Provided passage
-------
A controversial report from the World Health Organization and China on COVID-19’s origins and its conclusions on the Wuhan lab leak hypothesis contradicts and ignores details laid out by State Department cables and a declassified fact sheet, putting it on a collision course with U.S. intelligence.
Officials from both the Trump and Biden administrations have said that the Chinese government worked to thwart investigations into the origins of the virus, which has killed 2.79 million people worldwide, and both administrations have cast doubt on the manner in which the joint WHO-China study was conducted in early 2021. The Chinese government denies the coronavirus originated in the Wuhan lab and has cast doubt on the idea that it originated in China.
The new report, released late Monday, said that the joint international team (containing 17 international scientists and 17 scientists from China) looked at four specific scenarios: “direct zoonotic transmission to humans (spillover),” “introduction through an intermediate host followed by spillover,” “introduction through the (cold) food chain,” and “introduction through a laboratory incident.” The joint team, which spent two weeks in quarantine in China then two more weeks in the country with a heavy Chinese government presence accompanying them, assessed that COVID-19’s emergent pathway was “possible-to-likely” through a direct animal spillover, “likely to very likely” through an intermediate animal host, “possible” through cold/food chain products, and “extremely unlikely” through a lab escape.
A Trump State Department fact sheet on the Wuhan Institute of Virology declassified in mid-January assessed that lab workers had fallen ill with COVID-19-like symptoms before the wider Wuhan outbreak in 2019 and that the Wuhan lab had conducted secret experiments with the Chinese military and gain-of-function research, though it did not draw specific conclusions about COVID-19’s origin. The Biden administration has declined to weigh in on the fact sheet, though the Washington Post reported that an unnamed Biden State Department official said that “there wasn’t significant or meaningful disagreement regarding the information presented in the fact sheet” and “no one is disputing the information, the fact that these data points exist, the fact that they are accurate.”
Matt Pottinger, Trump’s former deputy national security adviser, argued on Face the Nation on CBS in February that “if you weigh the circumstantial evidence, the ledger on the side of an explanation that says that this resulted from some kind of human error, it far outweighs the side of the scale that says this was some natural outbreak.” He has also called the WHO-China inquiry a “Potemkin exercise.”
Antony Blinken, Biden’s secretary of state, cast doubt on the report on Sunday, saying: “We’ve got real concerns about the methodology and the process that went into that report, including the fact that the government in Beijing apparently helped to write it.”
-------
Exercise instructions
Answer these questions from the passage on the WHO-China origins report.
1. How many scientists from China were on the joint team?
2. What did Matt Pottinger call the WHO-China inquiry?
3. Which fact about the writing of the report did Antony Blinken include among his concerns?

Information provided
-------
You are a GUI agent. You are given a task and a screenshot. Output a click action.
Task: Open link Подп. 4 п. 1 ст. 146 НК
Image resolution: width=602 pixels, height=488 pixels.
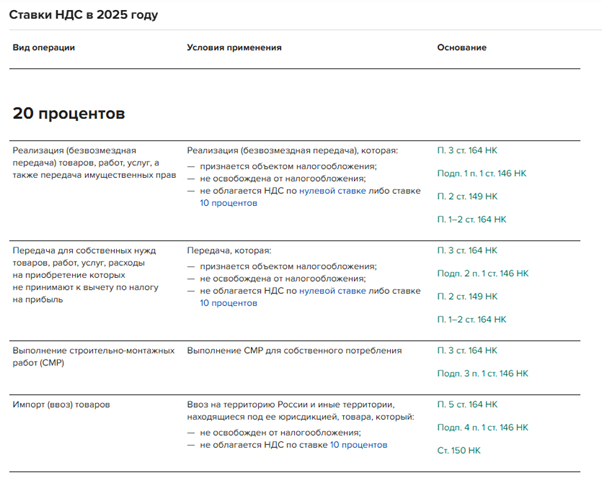482,427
-------
Written reply
1. 17
2. A "Potemkin exercise"
3. The government in Beijing apparently helped to write it.